Respecto a la terapia psicológica, Alba reconoce que le ha ayudado mucho, y que su importancia es de un 50-50 respecto a la física. Te ayuda a “aprender a gestionar lo que vives, y a tener que apartarte de todas aquellas cosas que antes te daban vida y ahora te la están quitando”. “Todo eso es muy complejo de llevar: no ir a estudiar, a trabajar, no poder quedar con tus amigas..., vas contracorriente”, subraya.
“Tuve la suerte de que un grupo de chicas de mi trabajo se acercó a mí, se volcó al 100% y a día de hoy son mi grupo de amigas y junto con mi familia mi apoyo principal”.
La joven reconoce que no está de acuerdo con que enfrentarse a tipo de situaciones proporcione un aprendizaje, o que te haga más fuerte. “Evidentemente, no te queda otra alternativa, y aprendes de la situación a base de golpes”, argumenta.

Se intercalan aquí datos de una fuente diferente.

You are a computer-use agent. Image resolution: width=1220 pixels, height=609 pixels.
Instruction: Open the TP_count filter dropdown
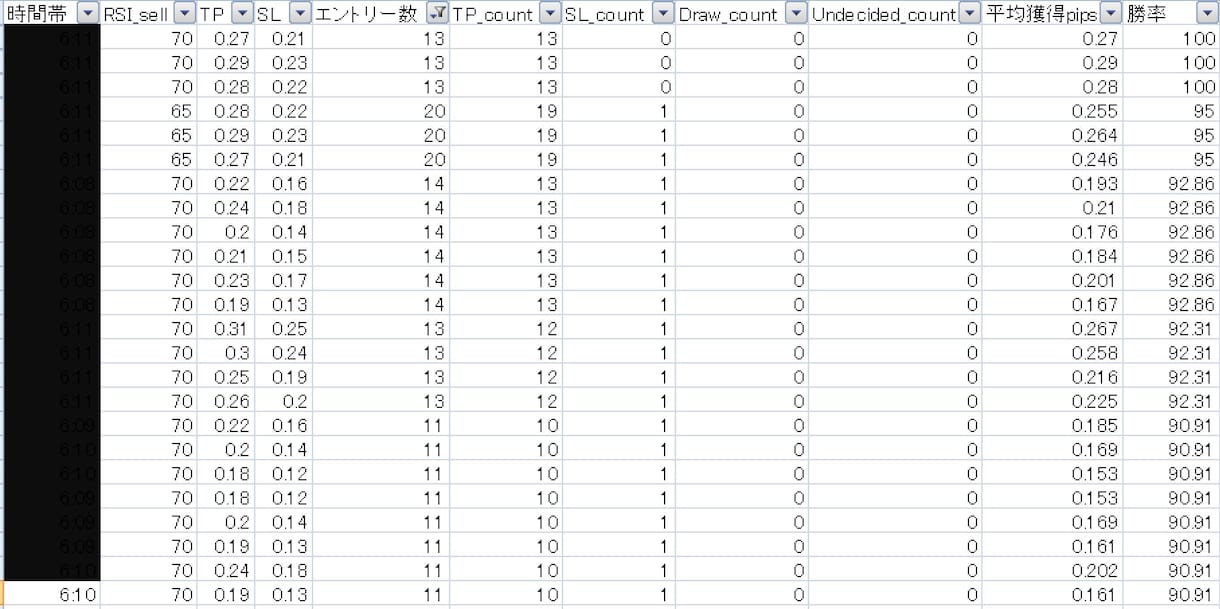point(549,13)
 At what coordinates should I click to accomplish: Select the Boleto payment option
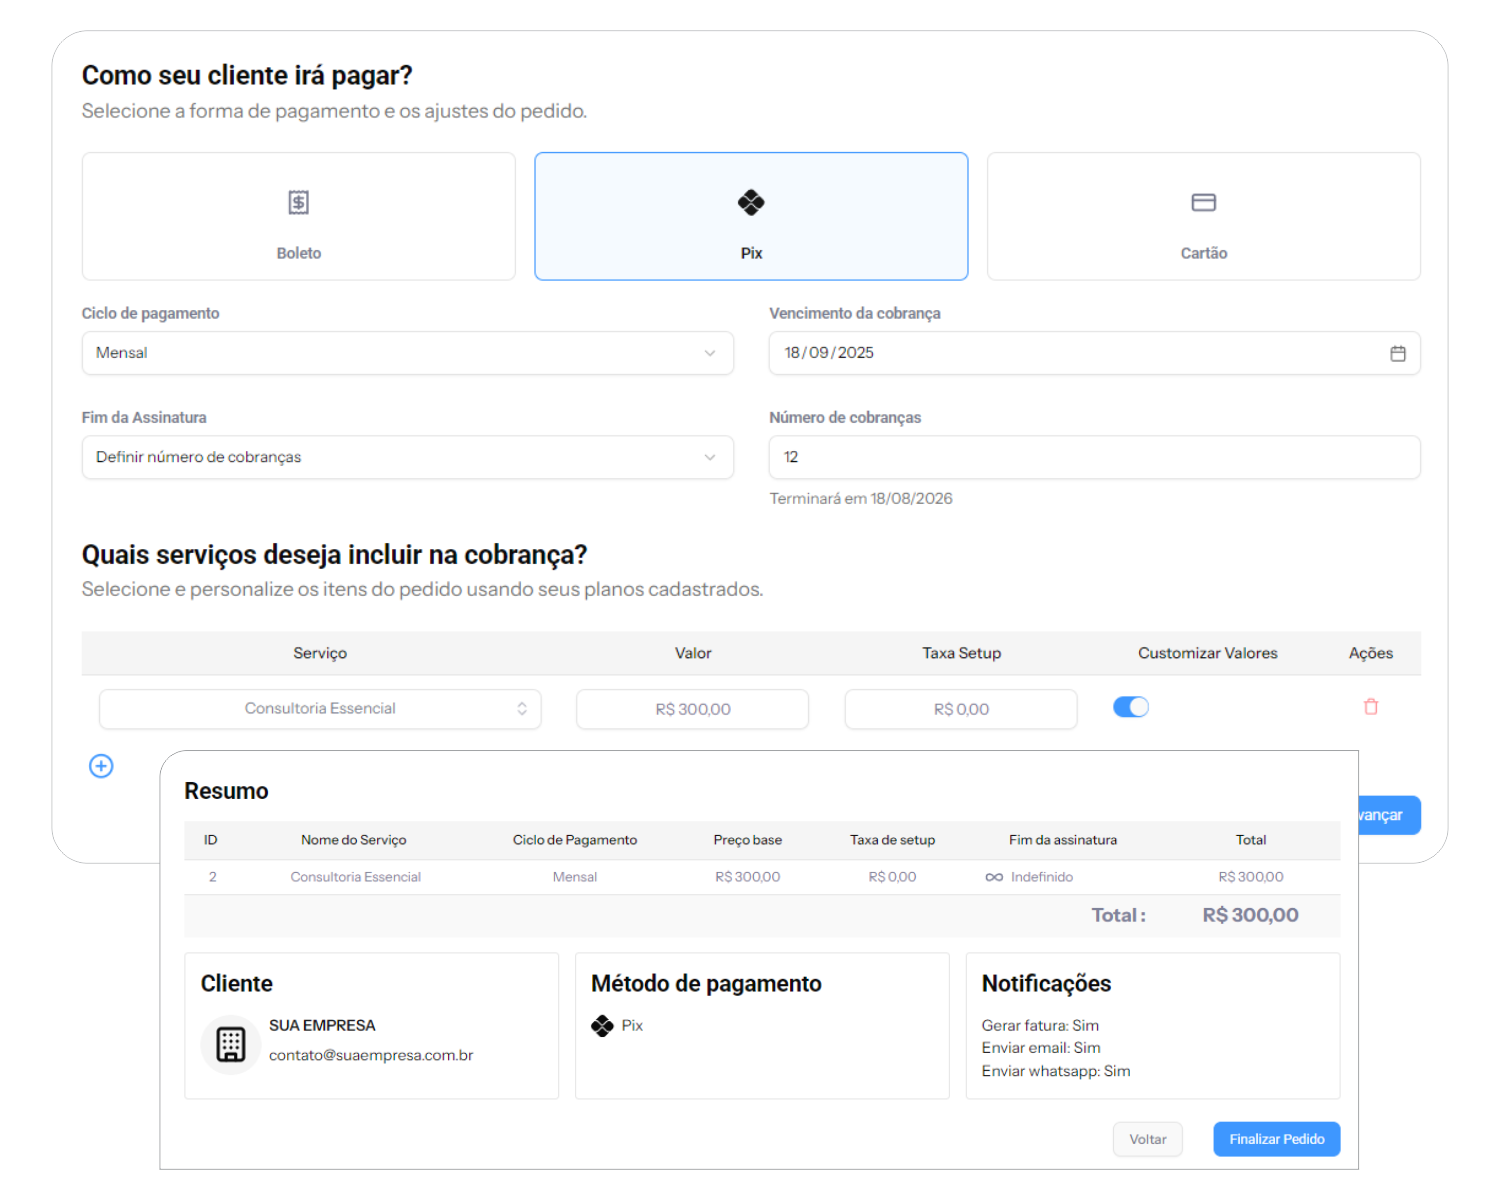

Su lema de vida es sencillo, pero refleja muy bien su nivel de aceptación de las circunstancias: “Hago lo que puedo con lo que tengo”, lo primordial para ella es “no resignarse e ir avanzando según tus circunstancias y limitaciones”. A día de hoy añora poder trabajar en su vocación, los niños con diversidad funcional, pero tiene una vida normalizada “y eso me hace feliz”, sostiene. Además, a través de su cuenta de instagram (@ferezlife) cuenta su día a día y ayuda a personas que pueden estar en su situación resolviendo las dudas que la plantean.
Cuando le preguntamos qué espera del futuro su respuesta es tajante: “Me pasé siete años construyendo un futuro que no he podido vivir. A día de hoy vivo mucho el presente y el ahora, sin intentar vivir a largo plazo”. Aún así, pide un deseo: “Que la salud me permita vivir lo mejor posible, con un cuerpo lo más funcional posible”. Ojalá se cumpla.